*TASK TO COMPLETE*:
Retype everything from the line containing "The image size is (2576, 700)." down to the line containing "Describe the element at coordinates (1522, 528)", both lines included, and leave the pictures out.

*GIVEN DATA*:
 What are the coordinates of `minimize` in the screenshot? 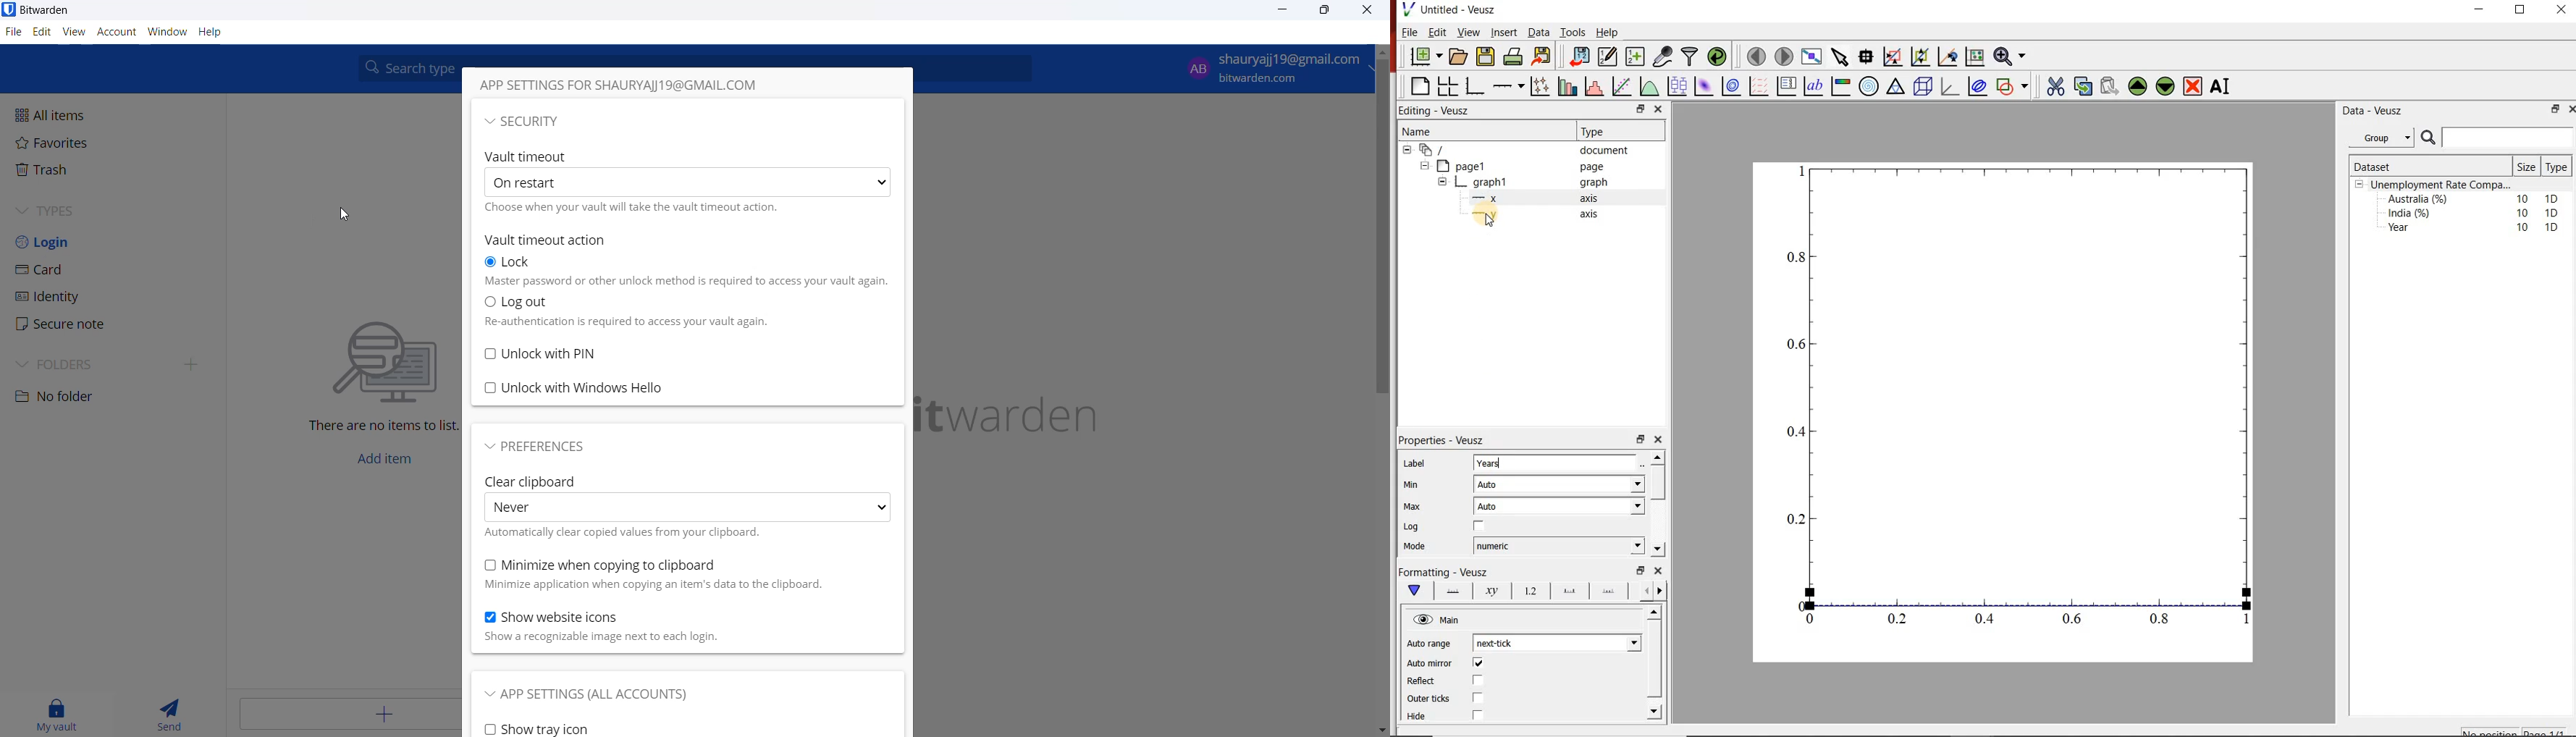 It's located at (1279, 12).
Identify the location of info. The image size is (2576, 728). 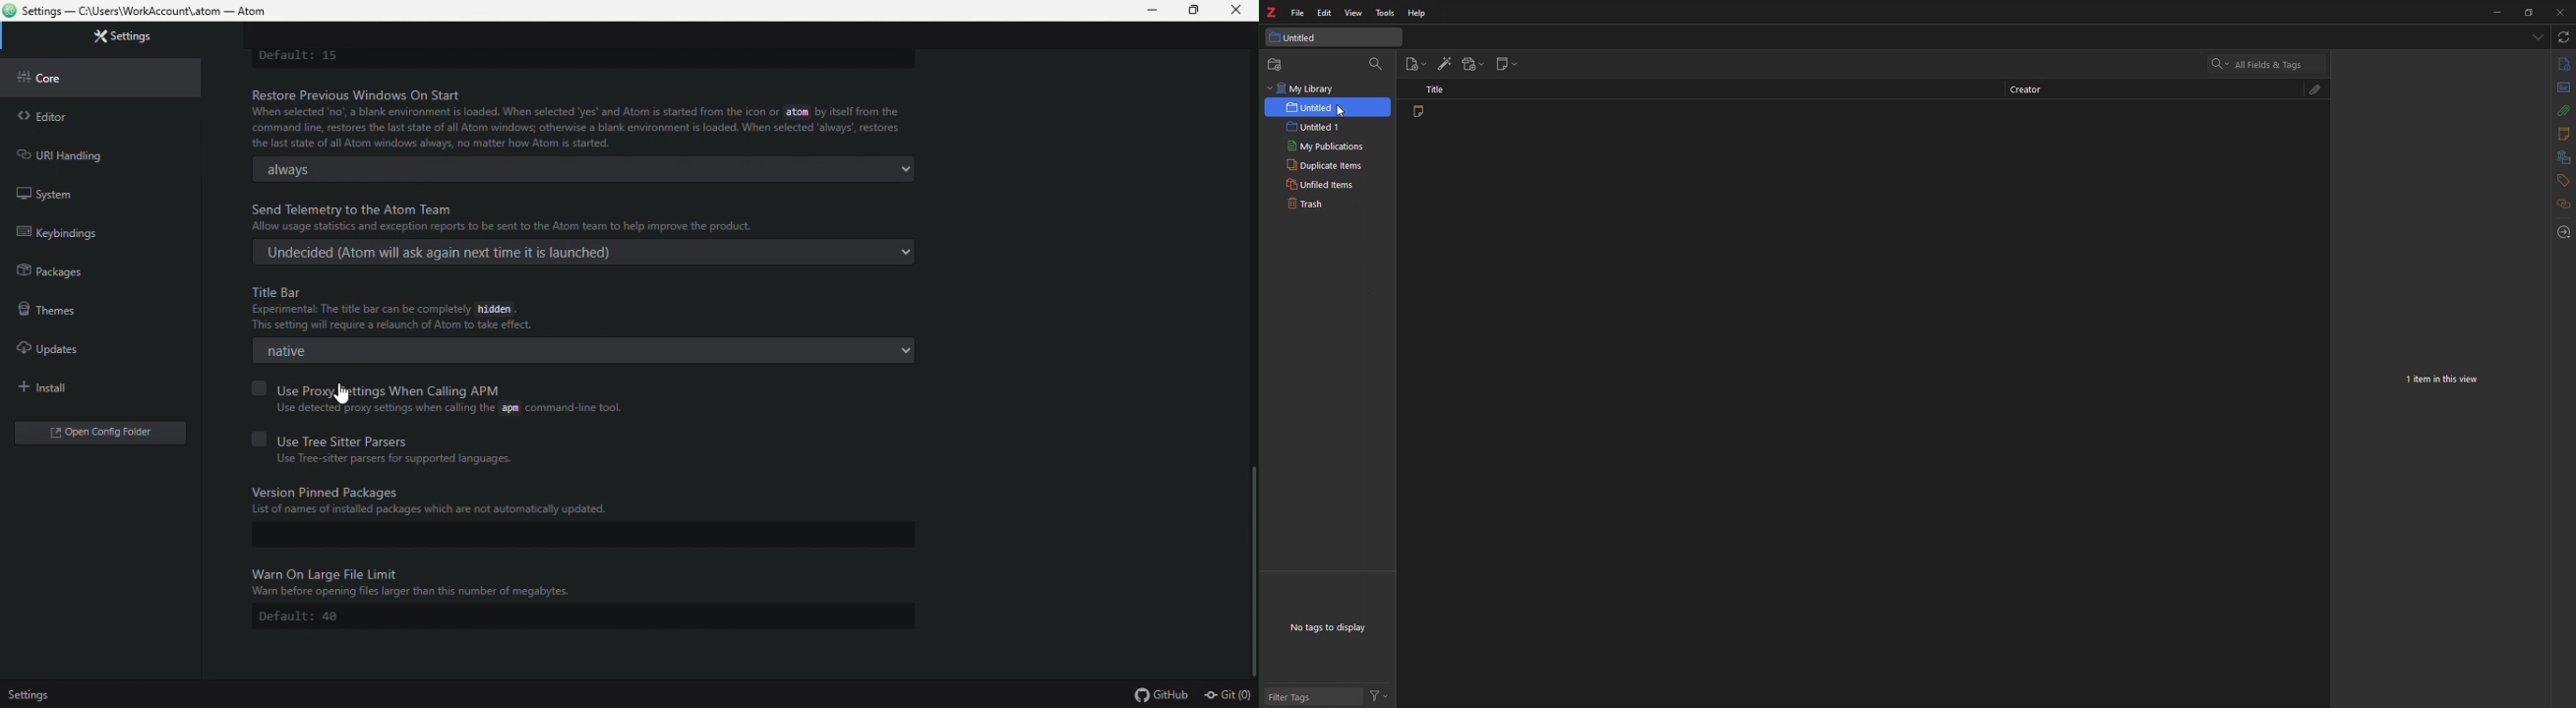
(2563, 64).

...

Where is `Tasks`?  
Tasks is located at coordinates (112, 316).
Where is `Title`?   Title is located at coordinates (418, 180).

* * *

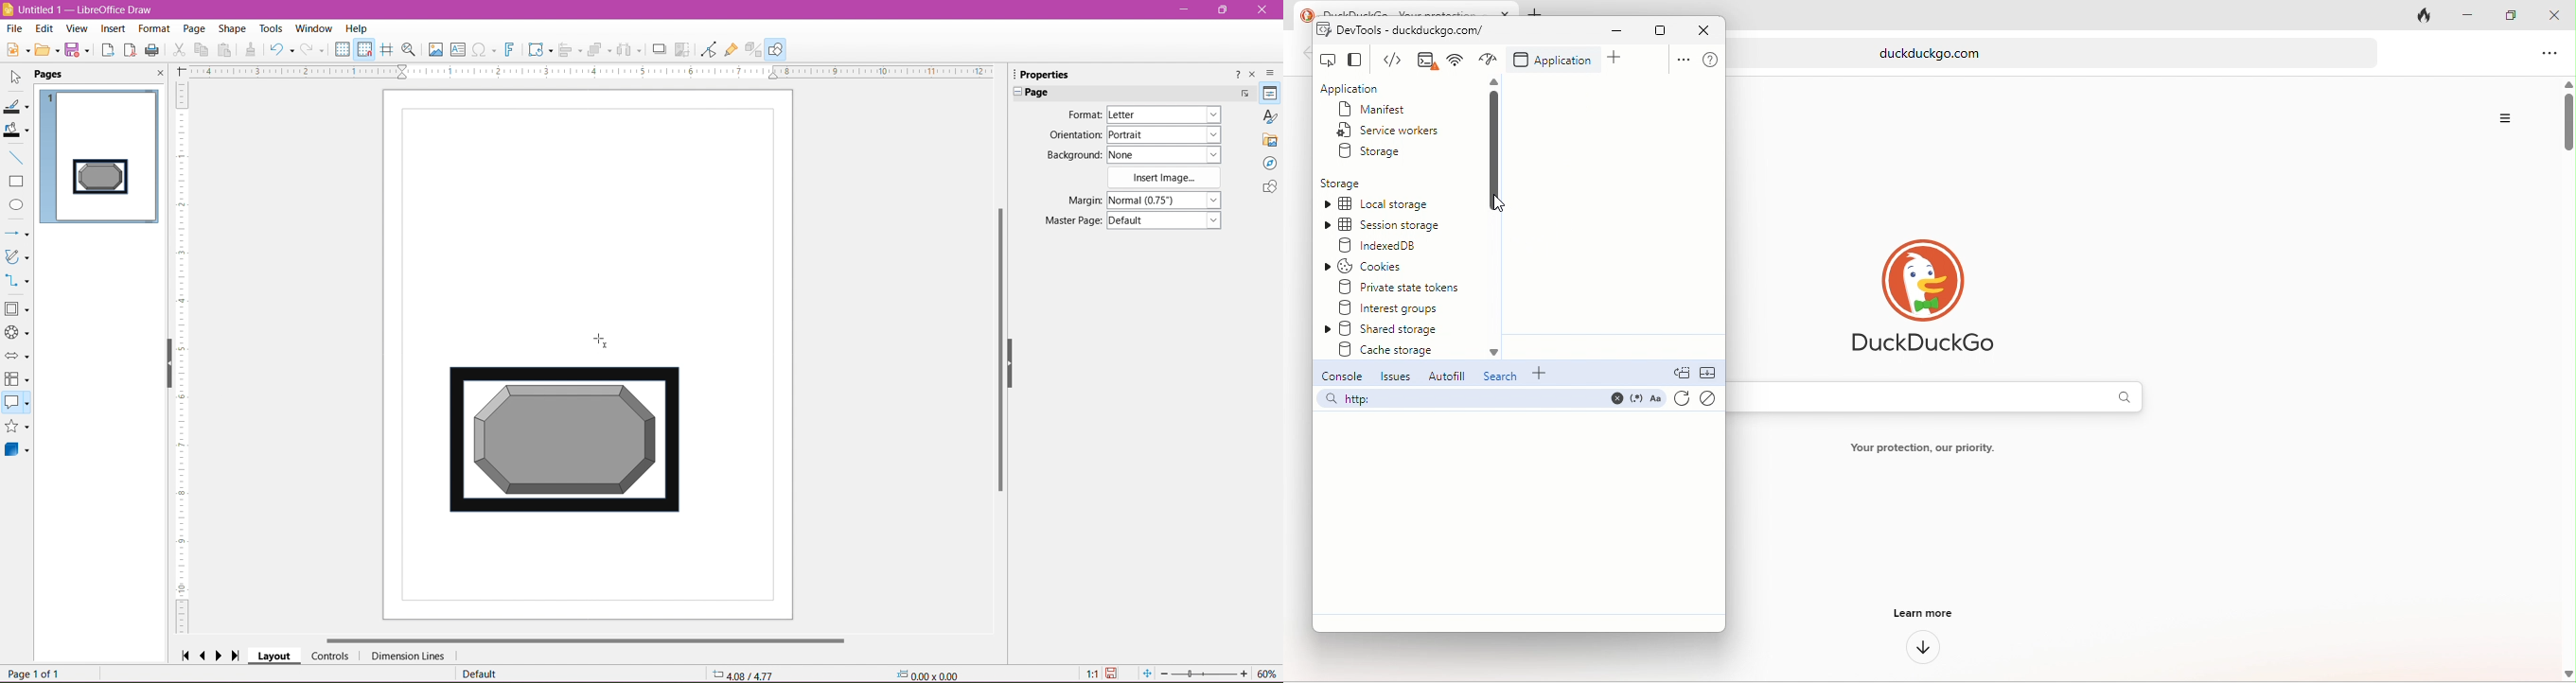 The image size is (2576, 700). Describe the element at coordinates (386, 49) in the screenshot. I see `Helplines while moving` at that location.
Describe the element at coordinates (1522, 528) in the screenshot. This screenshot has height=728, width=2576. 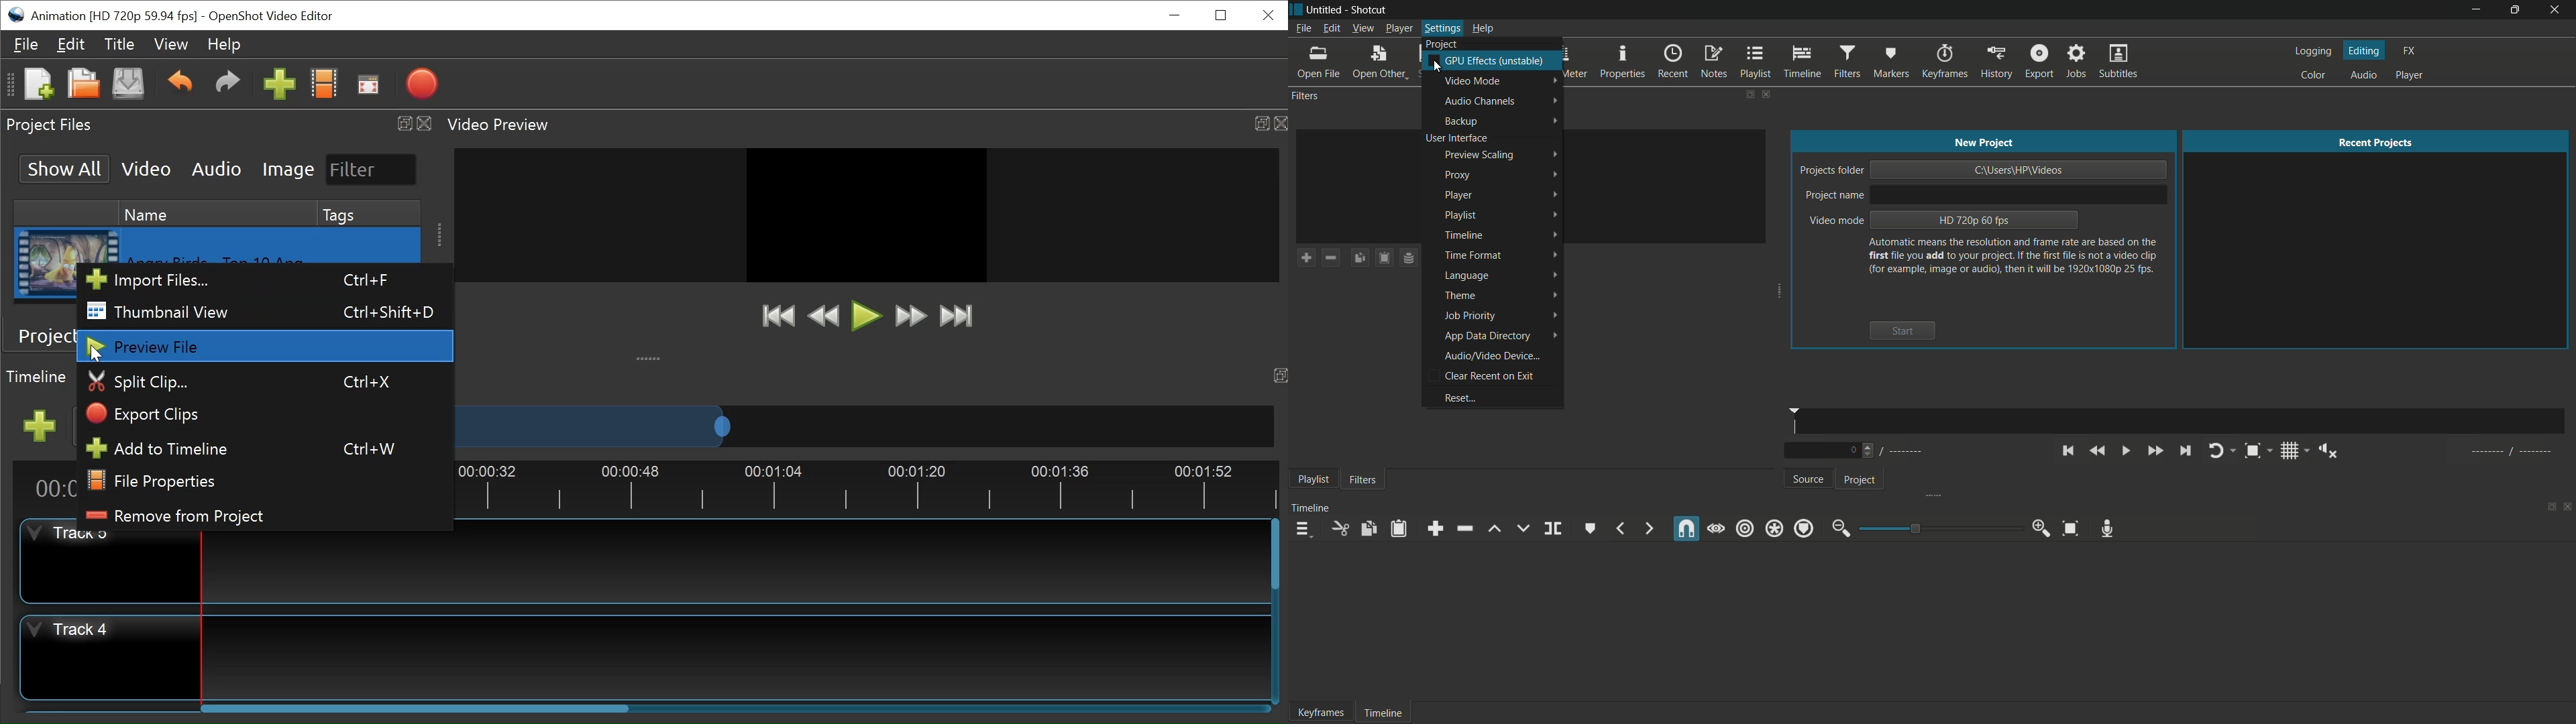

*RESULT OF THE EXERCISE*:
 The image size is (2576, 700). Describe the element at coordinates (386, 49) in the screenshot. I see `Helplines while moving` at that location.
Describe the element at coordinates (1522, 528) in the screenshot. This screenshot has height=728, width=2576. 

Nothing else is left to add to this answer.